Un arbre sculpté par le vent nous accueille dans l’enceinte du grand sanctuaire de Tsurugaoka Hachimangu. Ce sanctuaire est particulier pour nous car nous nous y sommes mariés il y a plus de 14 ans. Un mariage avait d’ailleurs lieu au moment de notre visite. Je voulais prendre en photo les mariés mais Mari me décourage de le faire. Je me dis ensuite qu’elle avait raison et me demande même ce qui me poussait à vouloir les prendre en photo. Le kimono peut être. A Tsurugaoka Hachimangu, les cérémonies de mariage se passent dans un espace ouvert devant tout le monde. On n’est donc pas à l’abri des photographes. C’était aussi notre cas à l’époque. Il faisait assez chaud à Kamakura pour un mois de Septembre. Nous cherchons un café où l’on peut manger de la glace pillée aromatisée.

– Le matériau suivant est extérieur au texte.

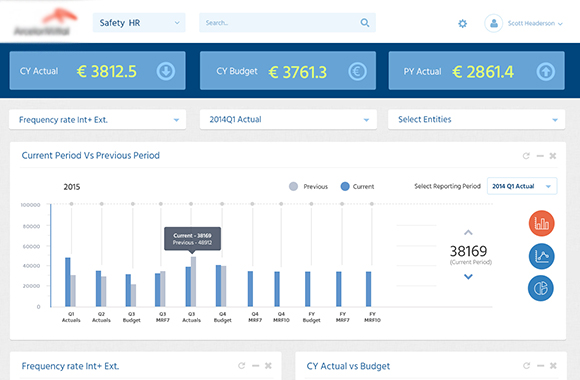Expand the Frequency rate Int+ Ext. filter dropdown

pos(98,120)
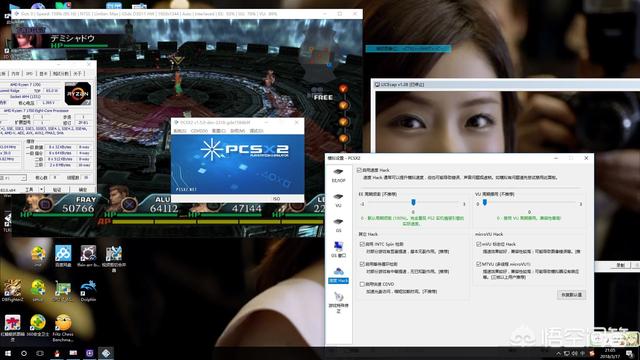Screen dimensions: 640x360
Task: Toggle the enable speed Hack checkbox
Action: (x=359, y=170)
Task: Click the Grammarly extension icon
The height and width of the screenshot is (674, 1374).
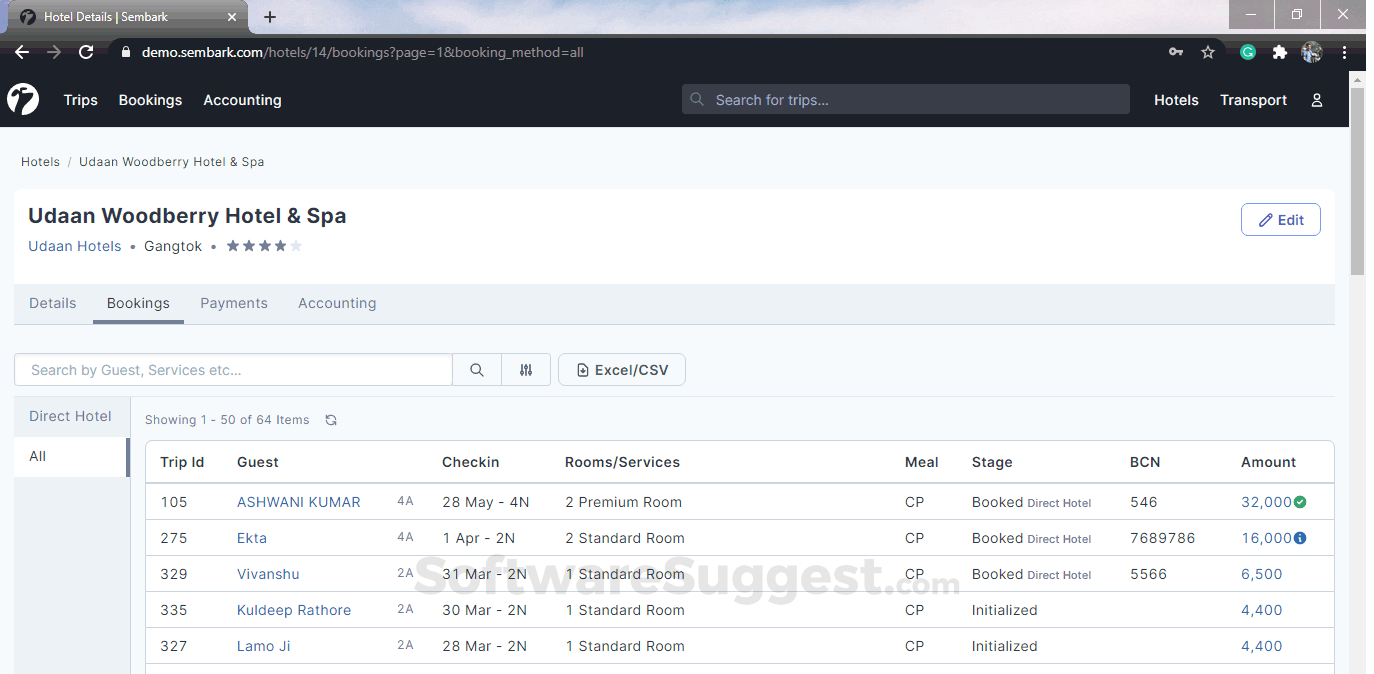Action: pyautogui.click(x=1247, y=51)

Celles que nous choisissons sont au matcha ou au sésame avec des petites boules de mochi appelées shiratama. C’est un délice mais il faut s’activer pour terminer la glace avant qu’elle ne fonde dans son verre. Sur le chemin du retour en fin de journée, nous empruntons volontairement une étroite rue piétonne passant comme un labyrinthe entre les habitations. Je vois cette maison traditionnelle en bois dont le deuxième étage dépasse au dessus du muret. Elle est bien entretenue et un peu cachée par la végétation du jardin qui l’entoure. La lumière vient éclairer les surfaces de verre de ses parois minces et délicates. J’imagine quelques instants être à l’intérieur sur le tatami de la pièce à l’étage, les lumières du soir m’éclairant et me réchauffant de ses faibles lueurs. Une table basse en bois est posée au bord de la fenêtre. J’ouvre mon petit carnet noir moleskine et j’écris ces quelques lignes, sur un après midi à Kamakura, au sanctuaire de Tsurugaoka Hachimangu.